# Nonlinear finite elements/Homework 6/Solutions/Problem 1/Part 1

## Problem 1: Part 1

What is the continuum-based approach for the finite element analysis of beams? Draw figures to elucidate.

In the continuum-based approach, instead of starting off with simplified governing equations, a beam (or shell) element is developed directly from a continuum element by imposing structural assumptions.

The kinematic assumptions (for example, normals to midsurface remain normal) are imposed on the discretized equations derived from the weak form. A plane stress assumption in the direction normal to the beam is also enforced.

In the continuum-based approach for beams (in two dimensions), we start with a parent element which is a six-noded square (see Figure 1).

 Figure 1. Continuum-based Beam Element.

The parent element maps to the actual beam element in the reference and current configurations. The reference line of the beam element maps to the ${\displaystyle \eta =0}$  line in the parent element. Master nodes are placed at the intersection of the fibers connecting the slave nodes with the reference line.
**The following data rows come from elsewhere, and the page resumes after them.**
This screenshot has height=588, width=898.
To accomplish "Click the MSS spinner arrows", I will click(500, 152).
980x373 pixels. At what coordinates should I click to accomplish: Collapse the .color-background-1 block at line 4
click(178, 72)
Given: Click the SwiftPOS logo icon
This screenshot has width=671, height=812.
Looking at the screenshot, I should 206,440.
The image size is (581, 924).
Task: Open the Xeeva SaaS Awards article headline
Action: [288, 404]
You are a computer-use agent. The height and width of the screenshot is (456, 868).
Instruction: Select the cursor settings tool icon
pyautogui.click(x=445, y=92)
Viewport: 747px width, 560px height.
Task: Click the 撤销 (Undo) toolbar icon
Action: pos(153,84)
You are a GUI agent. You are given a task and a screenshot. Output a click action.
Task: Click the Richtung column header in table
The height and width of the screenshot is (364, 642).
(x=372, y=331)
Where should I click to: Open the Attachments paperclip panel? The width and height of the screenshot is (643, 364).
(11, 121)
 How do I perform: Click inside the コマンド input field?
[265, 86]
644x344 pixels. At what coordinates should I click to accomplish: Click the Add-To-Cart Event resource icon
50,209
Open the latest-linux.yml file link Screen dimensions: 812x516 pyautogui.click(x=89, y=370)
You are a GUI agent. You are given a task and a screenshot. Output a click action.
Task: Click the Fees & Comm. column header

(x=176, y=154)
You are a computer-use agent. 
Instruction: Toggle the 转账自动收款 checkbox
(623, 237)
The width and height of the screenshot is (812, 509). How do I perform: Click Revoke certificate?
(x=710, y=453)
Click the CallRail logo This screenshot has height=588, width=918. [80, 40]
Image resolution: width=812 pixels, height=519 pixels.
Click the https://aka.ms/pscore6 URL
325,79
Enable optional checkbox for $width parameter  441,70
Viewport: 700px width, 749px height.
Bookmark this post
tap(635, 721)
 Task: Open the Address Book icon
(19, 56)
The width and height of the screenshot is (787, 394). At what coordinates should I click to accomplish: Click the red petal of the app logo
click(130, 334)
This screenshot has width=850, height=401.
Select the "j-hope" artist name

The momentum equation is solved on the master nodes and the resulting velocities are projected to the slave nodes. A set of quadrature points is set up along the fiber and the stresses are computed at these points. The plane stress assumption is imposed and the internal forces are computed at the slave nodes. The internal forces are interpolated to the master nodes and the process is repeated for each load step.